Le géant Aldo, leader sur le marché de la chaussure au Canada, a fait le pari depuis neuf mois d'une nouvelle enseigne nommée Locale. À trois jours de l'ouverture officielle de la boutique phare rue Sainte-Catherine, à Montréal, nous avons rencontré Douglas Bensadoun, l'un des piliers de l'entreprise.

Brun, le regard vert émeraude, fils du fondateur d'Aldo, raconte le projet de l'enseigne Locale: «L'idée de départ était de trouver l'équilibre entre l'art et le commerce, commence le directeur de création et directeur général du marketing du groupe Aldo, c'est-à-dire de vendre une sélection de chaussures multimarques pour femmes et hommes et d'accessoires, dans un cadre où l'art est mis en avant. Dans nos neuf boutiques Locale, au Québec, en Ontario et en Alberta, nous exposons donc un artiste local émergent.»

À Montréal, le choix s'est porté sur les oeuvres photographiques de Jamie Campbell. À Toronto, les oeuvres de Jessica Eaton sont mises en valeur et, à Calgary, ce sont celles d'Amalie Atkins.

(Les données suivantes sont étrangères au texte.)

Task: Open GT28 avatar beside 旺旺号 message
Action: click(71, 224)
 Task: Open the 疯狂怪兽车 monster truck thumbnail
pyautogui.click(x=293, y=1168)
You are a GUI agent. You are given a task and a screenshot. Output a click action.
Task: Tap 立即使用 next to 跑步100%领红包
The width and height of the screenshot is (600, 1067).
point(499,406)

À l'issue d'une entente avec le Musée des beaux-arts de Montréal, l'un des 10 artistes présentés en cours d'année chez Aldo décrochera une bourse de 20 000$ et le privilège d'être exposé au nouveau pavillon d'art canadien de l'institution de la rue Sherbrooke Ouest. Locale, nouveau mécène, privilégiant la mise en avant d'artistes prometteurs? Cela y ressemble franchement.

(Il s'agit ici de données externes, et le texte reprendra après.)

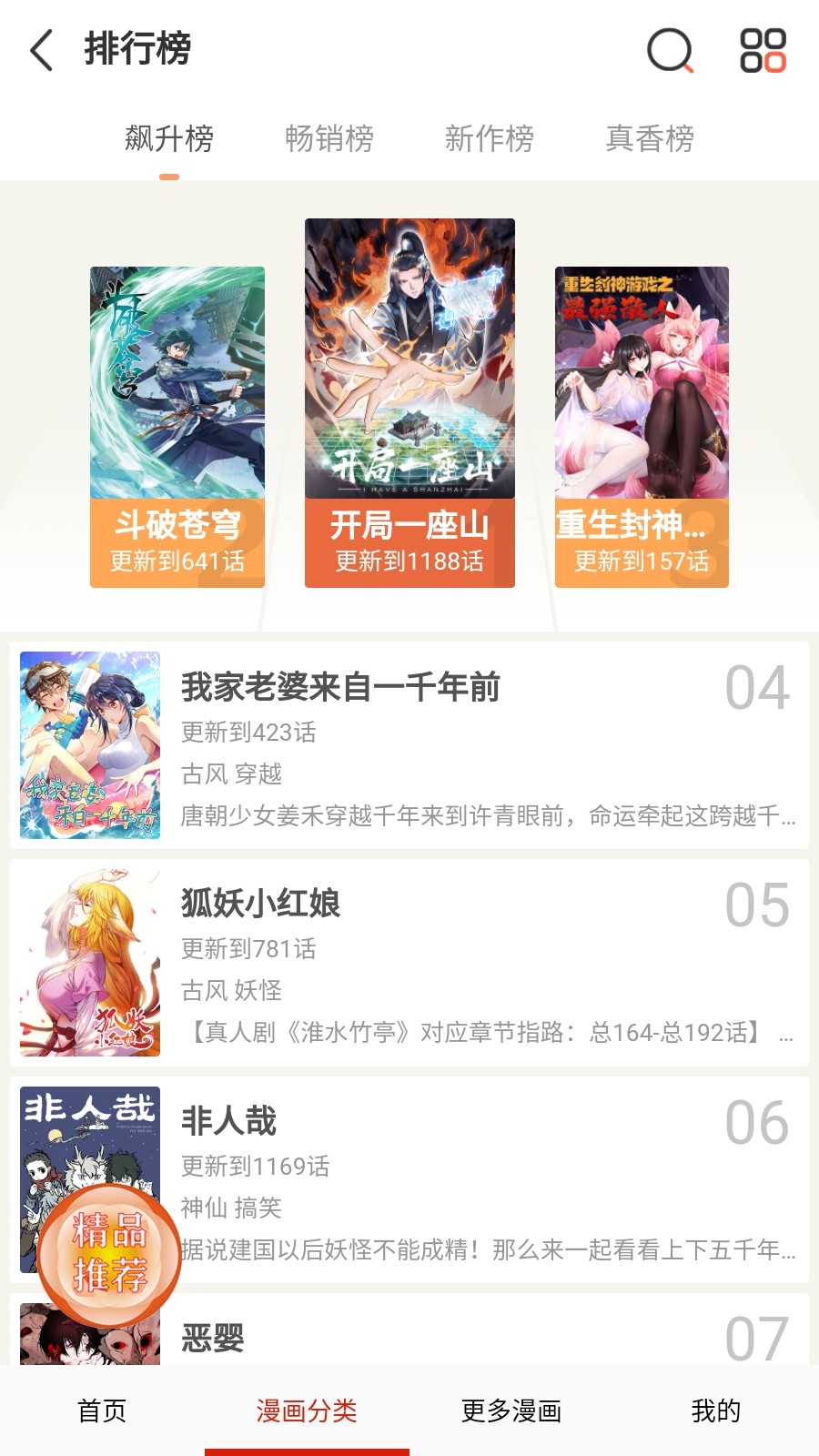The height and width of the screenshot is (1456, 819).
Task: Open 我的 profile section
Action: click(717, 1411)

Pourtant, rien de muséal dans la boutique du 770, rue Sainte-Catherine O., comme dans toutes les autres d'ailleurs (à Montréal, il y en a deux autres, à la place Montréal Trust et au centre Rockland, et sur la Rive-Sud, on trouve une boutique au Mail Champlain). Ici, il est avant tout question de trouver chaussure à son pied! «C'est une magnifique façon de se démarquer de la concurrence mondiale féroce», analyse Douglas Bensadoun.

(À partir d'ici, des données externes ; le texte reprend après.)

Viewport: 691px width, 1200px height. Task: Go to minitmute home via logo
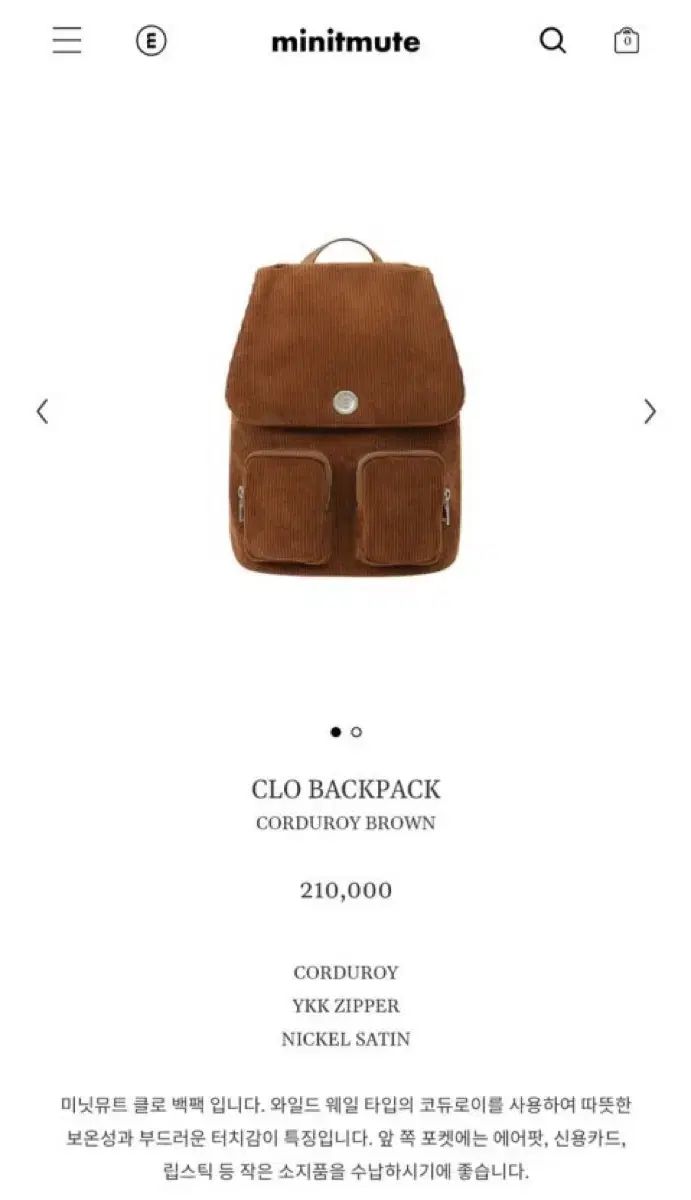pyautogui.click(x=345, y=41)
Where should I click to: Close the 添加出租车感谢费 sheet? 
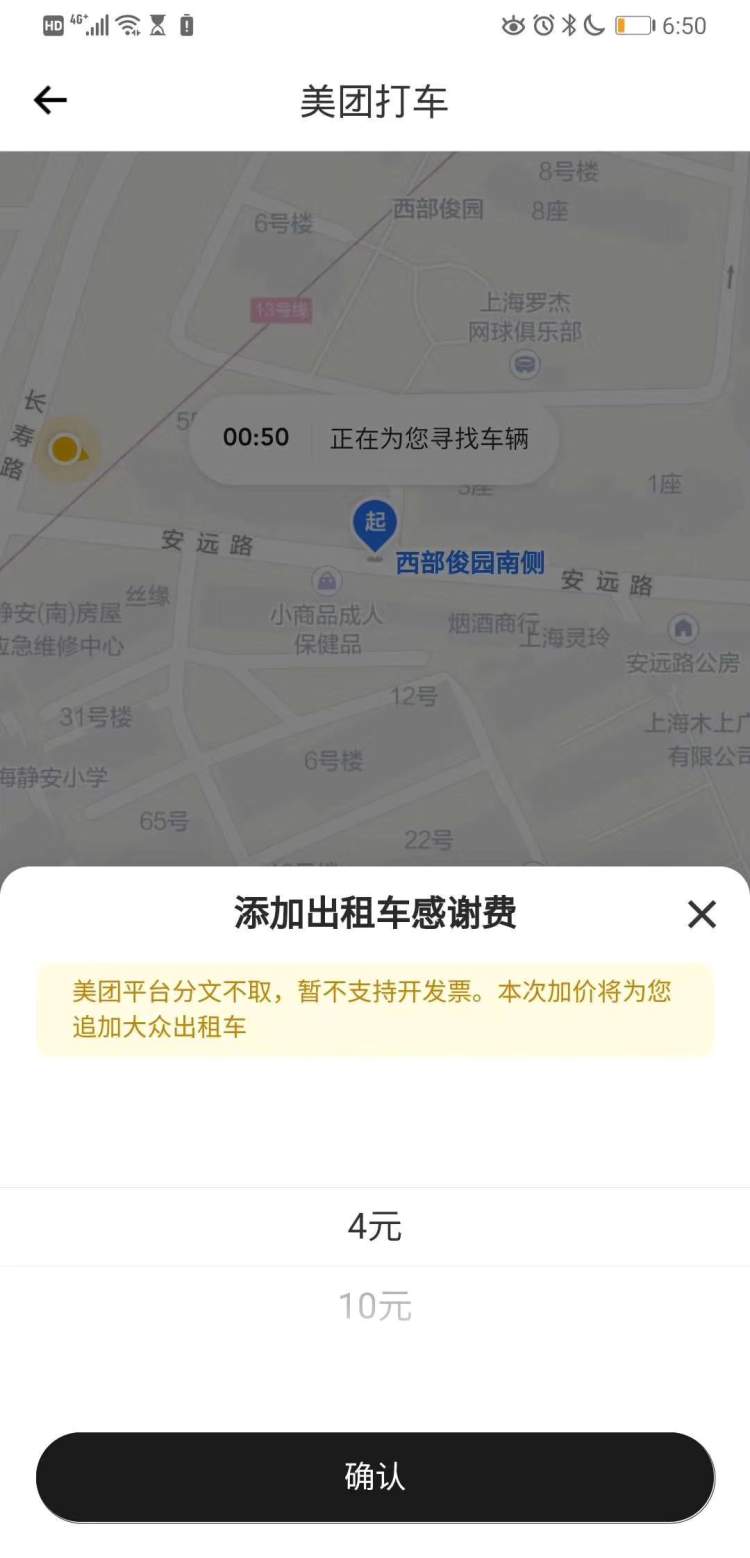pyautogui.click(x=701, y=913)
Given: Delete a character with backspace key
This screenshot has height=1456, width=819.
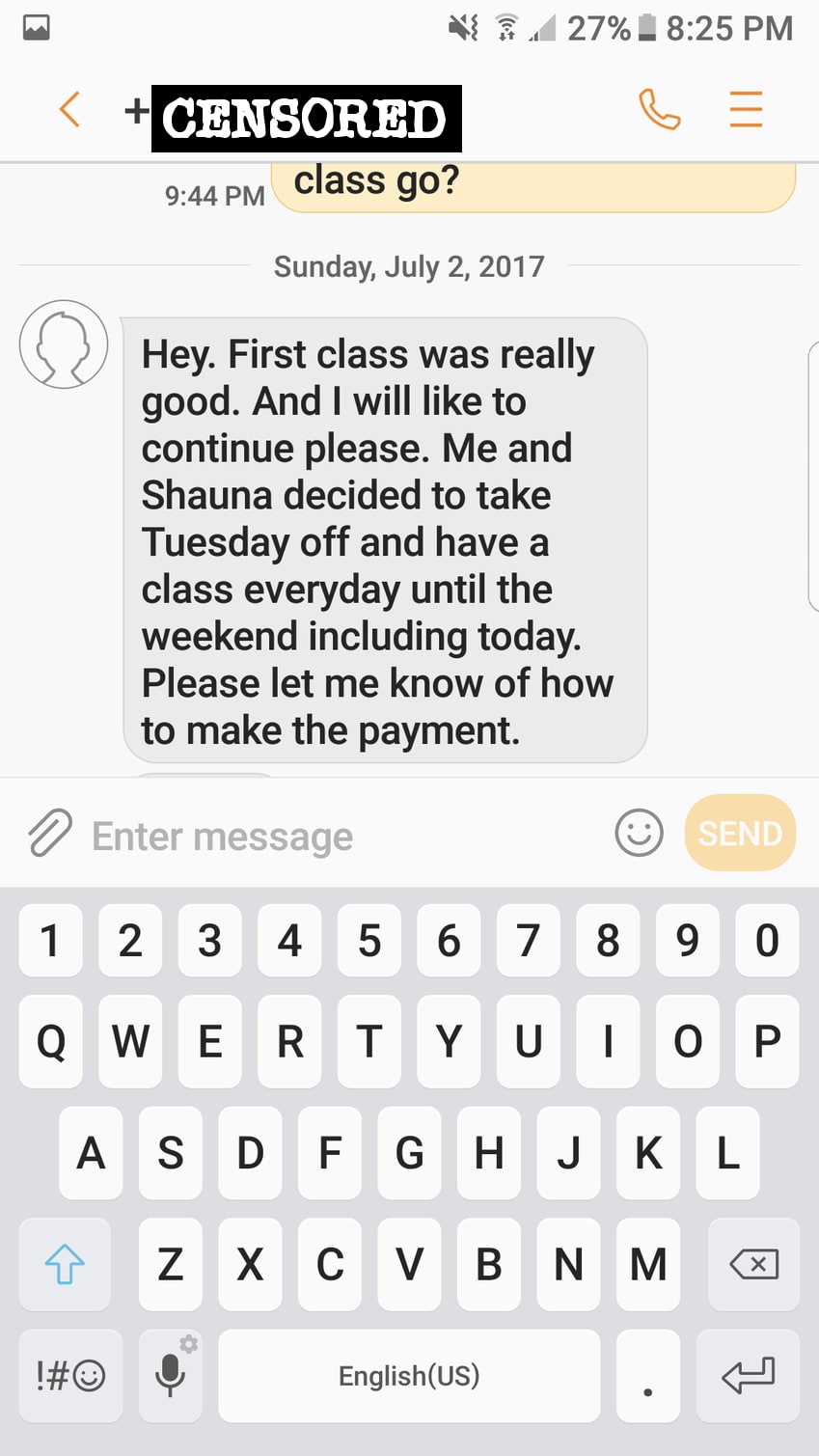Looking at the screenshot, I should point(753,1264).
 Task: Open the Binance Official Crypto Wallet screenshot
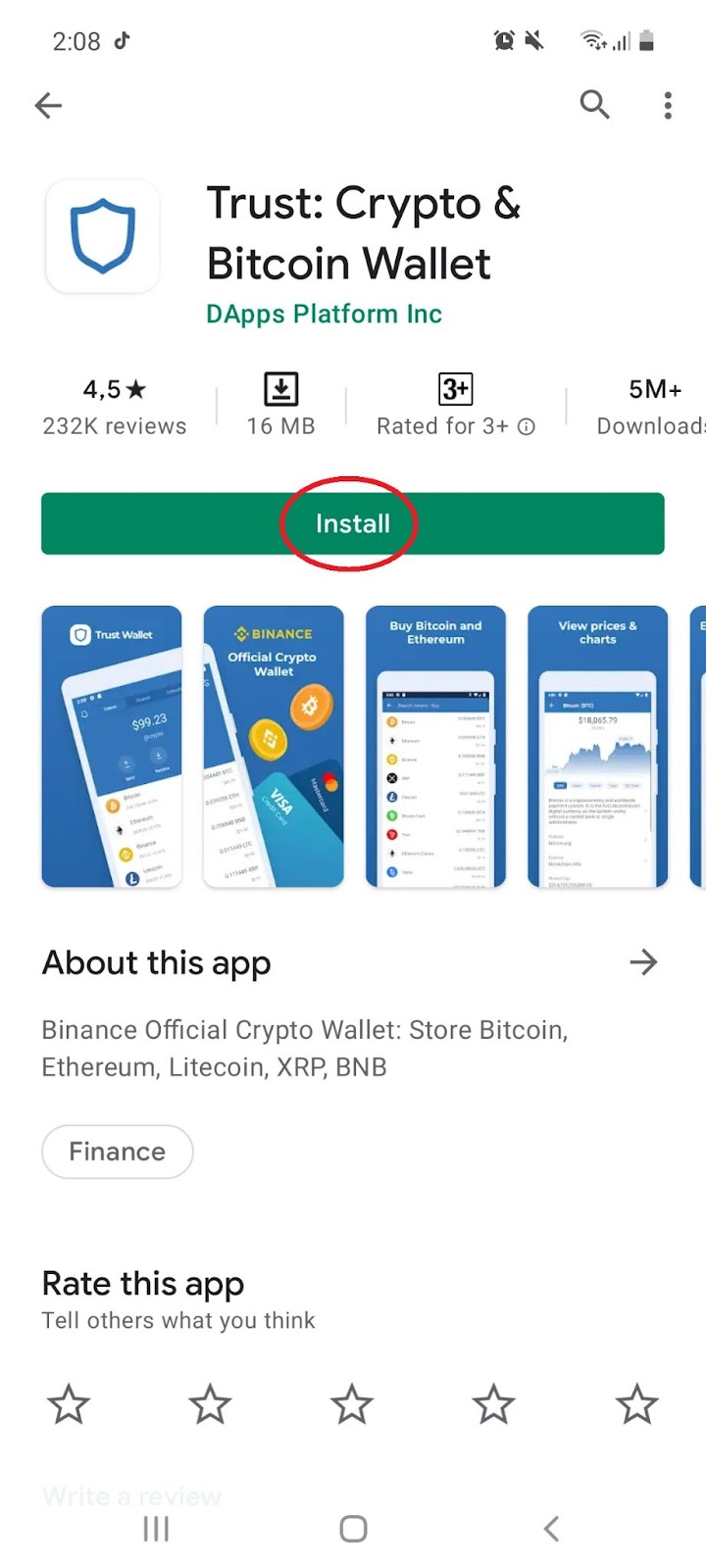coord(274,747)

Alors, parlons chaussures. Un tour du magasin nous a donné à voir des ballerines de la marque espagnole Pretty Ballerinas, des baskets de chez Lacoste, des Birkenstock, des modèles de Marc By Marc Jacobs... sans oublier la collection éponyme, signée Locale, qui propose une sélection branchée mais sans excès, mode mais pas trop pointue.

Myriam Maguire, responsable du design des produits, explique: «Ici, il n'y a pas de talons qui dépassent six pouces. Le confort domine, ce qui ne veut pas dire que nous ne répondons pas aux exigences stylistiques de la saison. Notre cible, ce sont les 25-55 ans!»

Mais il n'y a pas que ces considérations marketing pour faire vibrer Douglas Bensadoun. Pour lui, cette idée d'un pont à jeter entre commerce et art est primordiale. Il voudrait que son projet soit fédérateur, qu'il permette aux commerçants de comprendre que l'on fait tous partie d'une communauté intellectuelle et artistique. Pour promouvoir cette façon de voir les choses, il a adopté plus d'une stratégie: outre les photos exposées au mur de la boutique, il y aussi ce coin salon où l'on peut symboliquement prendre place quelques minutes pour faire circuler le regard, ou encore un mur qui fait office debabillard communautaire. Autant de symboles venant nourrir le concept avec, en point d'orgue, le magazine semestriel maison intitulé L, grand format, papier épais, mettant en avant la communauté artistique établie ou émergente de Montréal. Le tout dirigé artistiquement par Reanna Evoy, ancienne du magazine En Route, qui travaille main dans la main avec Douglas Bensadoun.

«Ma passion est de travailler avec des artistes», souligne M. Bensadoun, qui n'en est pas à sa première collaboration avec eux. Aldo a ainsi déjà fait appel au photographe très sulfureux Terry Richardson pour une campagne mettant en vedette le mannequin Jessica Stam. Un choix un peu risqué qui n'a eu que du bon, raconte M. Bensadoun. «Quand notre choix s'est porté sur lui, il y a trois ans, c'était au moment où son style personnel devenait acceptable par la masse tout en étant respecté par l'élite, c'était le parfait timing. Il a permis aux gens de comprendre qui nous sommes vraiment dans l'entreprise, des gens cool!»

Une perception qu'Aldo compte bien entretenir.